Python获取基金信息

cory6 月 6, 2022

背景

目前市面上有大量的基金交易平台，除了传统的银行渠道，还有很多互联网金融平台。在最早期的时候，各家的申购手续费并不一致，可以购买的产品也不一样。这就导致了几年下来，我的基金遍布了三大平台，每次检查收益情况和资金分布，都要跨多个平台，操作起来非常麻烦。久而久之，对自己的投资情况都已经混淆不清了。
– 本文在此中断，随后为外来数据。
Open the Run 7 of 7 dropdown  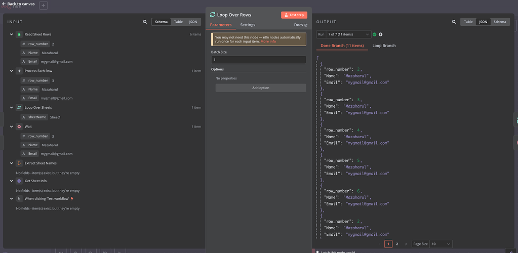click(x=349, y=34)
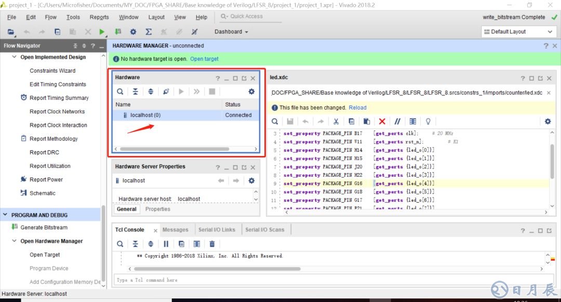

于是，打算做一个能够整合自己的投资情况的工具，基金数据的整理就先试一下水。采用了akshare作为基金当前数据来源，工具整合整理并制表输送到邮箱中。（当然，最靠谱的方式无异于自动登录各大平台，并获取账户的投资信息汇总，只是各大平台并不提供接口，且数据形式各异，整理起来也非常困难，所以选择了外部数据源的方式。）

最终效果

实时获取当前的基金价格，并计算出投资的收益，生成图表并发送到邮箱中。

实现

python小脚本实现，基于 akshare + dataframe_image 库完成。也调研了下tushare，但是这个积分机制让我望而却步，就先不用了。理论上，akshare完成的工具其实更像是数据清理，他本身并不做数据的存储，所以每次发起请求，都是直接到目标地址上拉取数据，并本地整理返回。这就注定了akshare的处理耗时很高，单个接口的处理耗时可能到10s+，用来做量化，恐怕有点难了。而tushare，理解上是会自动采集数据，并缓存在服务上，供调用方使用。接口的处理耗时比akshare要好很多。但也因此，需要服务器成本，带宽成本，价格不菲，也就需要这个积分机制来维持。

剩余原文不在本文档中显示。